JAKARTA - Indeks Harga Saham Gabungan (IHSG) mengalami koreksi tajam pada penutupan perdagangan Rabu (26/8/2026). Indeks utama pasar modal domestik ini tergelincir ke zona merah setelah tak mampu menahan tekanan jual yang masif sejak sesi pagi hingga sore hari.
Data pasar finansial menunjukkan sentimen negatif mendominasi di kalangan pelaku pasar, baik investor ritel maupun institusi.
Penurunan tajam ini tidak hanya dialami oleh IHSG, tetapi juga menyeret hampir seluruh sektor saham lapis pertama dan kedua ke zona pelemahan yang dalam.
Pada penutupan perdagangan, IHSG tercatat melemah signifikan sebesar 95,98 poin atau 1,48 persen, parkir di level 6.405,69.
Tekanan jual yang luar biasa sempat membuat grafik pergerakan harian IHSG berupaya bangkit di zona hijau pada sesi pagi, namun akhirnya kembali jatuh secara konsisten hingga menyentuh titik terendah menjelang akhir jam perdagangan di angka 6.415,20.
Kondisi serupa juga dialami oleh berbagai indeks sektoral dan sub-indeks utama lainnya.
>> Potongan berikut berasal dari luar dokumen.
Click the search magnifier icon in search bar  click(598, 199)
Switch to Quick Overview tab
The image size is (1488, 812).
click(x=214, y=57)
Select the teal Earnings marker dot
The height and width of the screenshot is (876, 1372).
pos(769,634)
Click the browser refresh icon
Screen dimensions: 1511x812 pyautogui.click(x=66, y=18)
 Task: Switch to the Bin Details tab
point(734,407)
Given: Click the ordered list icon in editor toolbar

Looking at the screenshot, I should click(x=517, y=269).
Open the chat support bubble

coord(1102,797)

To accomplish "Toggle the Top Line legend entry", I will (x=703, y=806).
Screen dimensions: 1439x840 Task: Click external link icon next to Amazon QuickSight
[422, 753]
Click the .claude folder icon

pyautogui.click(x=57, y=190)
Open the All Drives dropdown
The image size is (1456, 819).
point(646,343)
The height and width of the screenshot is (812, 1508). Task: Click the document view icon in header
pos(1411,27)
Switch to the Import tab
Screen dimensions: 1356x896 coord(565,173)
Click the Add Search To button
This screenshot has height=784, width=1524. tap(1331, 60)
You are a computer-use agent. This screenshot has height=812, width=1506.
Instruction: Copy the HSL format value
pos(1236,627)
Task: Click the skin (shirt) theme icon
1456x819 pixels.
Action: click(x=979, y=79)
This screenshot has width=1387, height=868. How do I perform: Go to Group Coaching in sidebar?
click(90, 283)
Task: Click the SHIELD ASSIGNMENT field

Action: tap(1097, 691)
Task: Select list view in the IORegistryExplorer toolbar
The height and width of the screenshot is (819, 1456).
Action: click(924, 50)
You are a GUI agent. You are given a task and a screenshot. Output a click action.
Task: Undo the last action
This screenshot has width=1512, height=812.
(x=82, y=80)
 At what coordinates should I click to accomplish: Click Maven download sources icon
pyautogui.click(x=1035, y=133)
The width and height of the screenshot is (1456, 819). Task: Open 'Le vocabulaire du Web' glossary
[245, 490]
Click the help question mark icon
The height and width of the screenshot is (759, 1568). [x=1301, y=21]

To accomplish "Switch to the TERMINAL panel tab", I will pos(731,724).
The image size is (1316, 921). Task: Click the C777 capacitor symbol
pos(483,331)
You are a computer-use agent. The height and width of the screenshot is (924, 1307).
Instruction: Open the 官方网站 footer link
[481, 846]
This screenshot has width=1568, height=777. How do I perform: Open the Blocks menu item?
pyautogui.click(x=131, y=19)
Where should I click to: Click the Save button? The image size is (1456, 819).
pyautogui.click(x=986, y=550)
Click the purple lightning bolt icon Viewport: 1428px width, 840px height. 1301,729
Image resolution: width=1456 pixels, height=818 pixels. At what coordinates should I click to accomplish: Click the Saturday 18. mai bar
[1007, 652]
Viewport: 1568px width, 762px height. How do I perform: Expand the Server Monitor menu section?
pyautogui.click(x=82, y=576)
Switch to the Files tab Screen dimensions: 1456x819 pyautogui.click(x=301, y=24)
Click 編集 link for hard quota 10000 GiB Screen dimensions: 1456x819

Indeks LQ45, yang berisi saham-saham paling likuid di Bursa Efek Indonesia, ambles sebesar 9,40 poin atau turun 1,46 persen ke level 632,55. Indeks Saham Syariah Indonesia (ISSI) terkoreksi 3,43 poin atau minus 1,50 persen ke posisi 224,96.
Indeks turunan seperti IDX30 merosot 1,20 persen ke level 354,27, dan IDX80 terjungkal 1,52 persen ke posisi 95,19, semakin memperkeruh rapor merah pasar modal domestik hari ini.
Di tengah gelombang koreksi tajam ini, saham emiten perbankan pelat merah raksasa, PT Bank Mandiri (Persero) Tbk (BMRI), tetap menjadi salah satu pusat perhatian.
Hal ini terjadi menyusul kasus pemblokiran rekening penggalangan dana oleh organisasi Aliansi Masyarakat Pati Bersatu (AMPB) yang turut menyeret bank tersebut.